È qui sulle rive della Mosella, a qualche decina di chilometri da Schengen, che, nel 1985, un primo nucleo di Paesi decide di dare un’accelerata a mobilità e commercio firmando l’accordo di Schengen, che nasce al di fuori del quadro comunitario, perché non si riesce a trovare un accordo tra i 10 Stati membri dell’allora Cee.
Oggi, a pieno diritto nell’acquis comunitario, lo spazio Schengen comprende 26 Paesi europei, di cui 22 membri dell’Unione.
Non ne fanno parte Gran Bretagna, Irlanda, Cipro, Croazia, Bulgaria e Romania.
Tra i Paesi extracomunitari ci sono invece Norvegia, Islanda, Liechtenstein e Svizzera.

All’interno dell’area Schengen più di 400 milioni di cittadini possono muoversi liberamente. Sono aboliti infatti i controlli alle frontiere interne dei Paesi aderenti mentre sono obbligatori quelli alle frontiere esterne.
Da qui l’urgenza di rafforzare e potenziare i controlli dei confini esterni dello spazio Schengen.
Questo compito è stato affidato a Frontex, agenzia per la gestione delle frontiere esterne, nata nel 2004 e attiva dal 2005.

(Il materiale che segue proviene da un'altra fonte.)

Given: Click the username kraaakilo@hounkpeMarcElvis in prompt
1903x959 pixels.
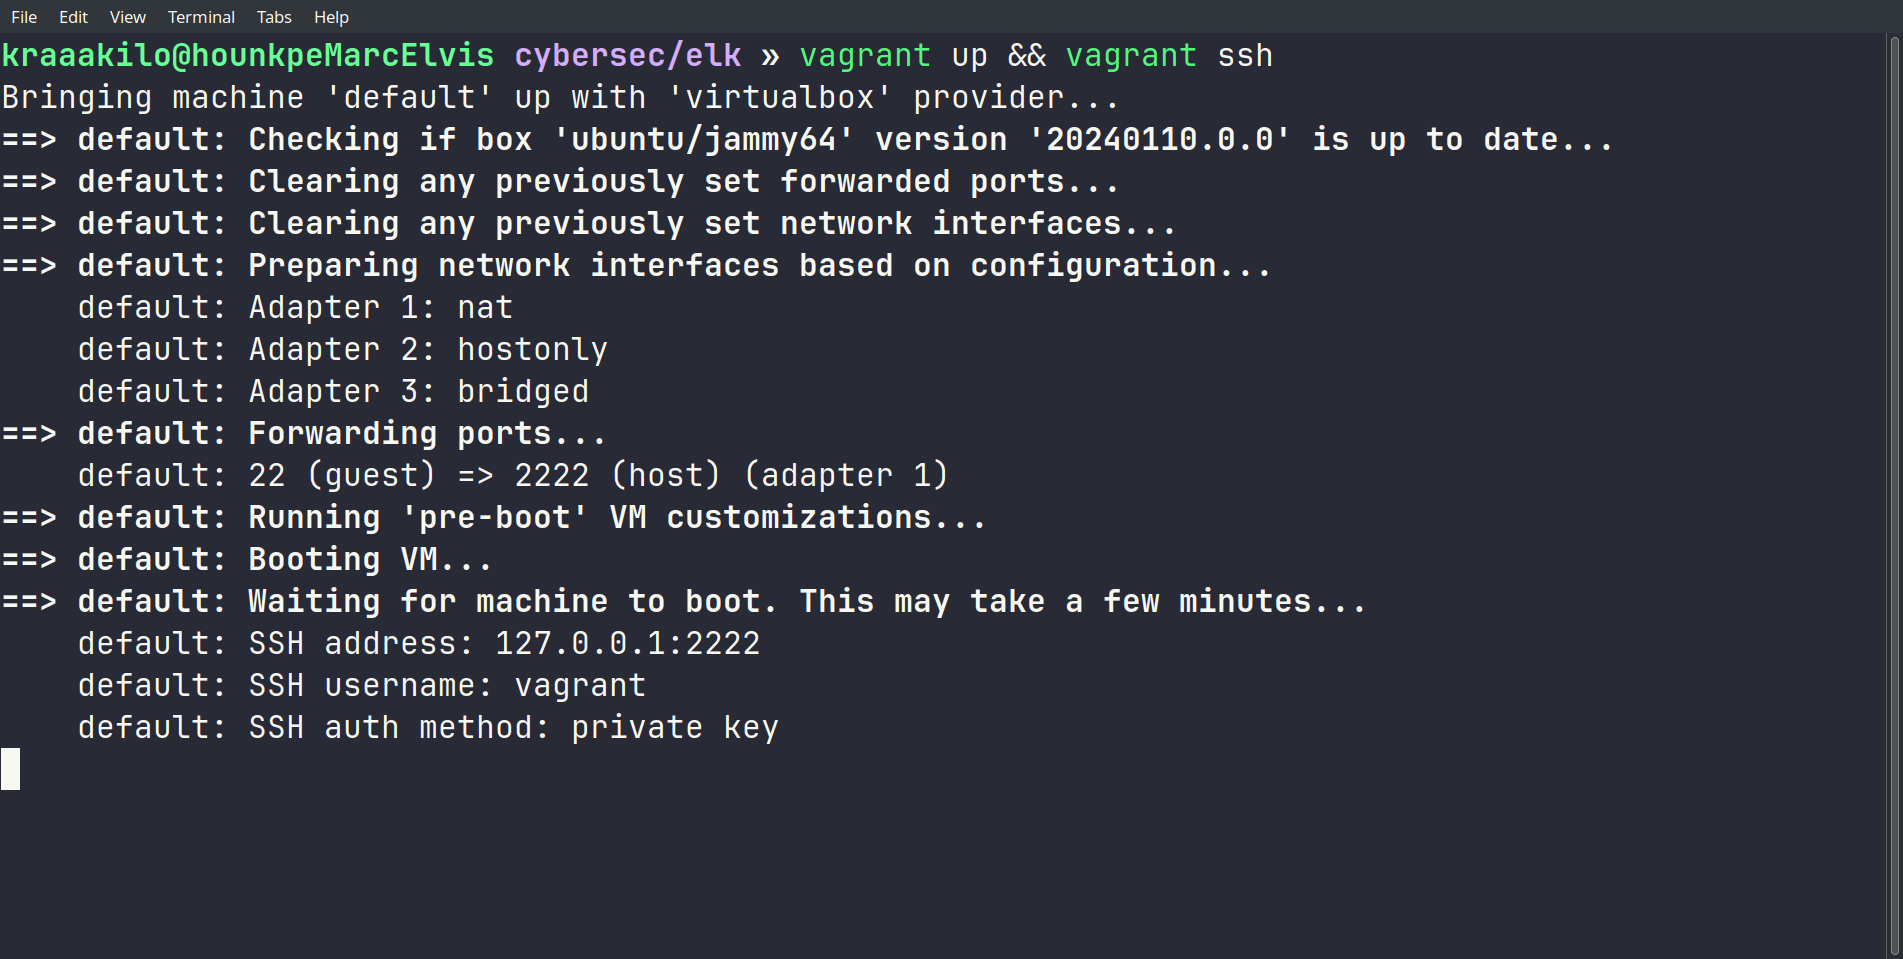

Fortemente criticata per il suo operato da Ong e associazioni umanitarie, Frontex fa i conti con un budget ridotto e fissato in 114 milioni di euro per il 2015.

Di fronte a situazioni eccezionali Schengen potrebbe venire sospeso, come è stato il caso in Germania per il G7 della primavera scorsa.
Sempre la Germania ne sollecita ancora oggi la sospensione.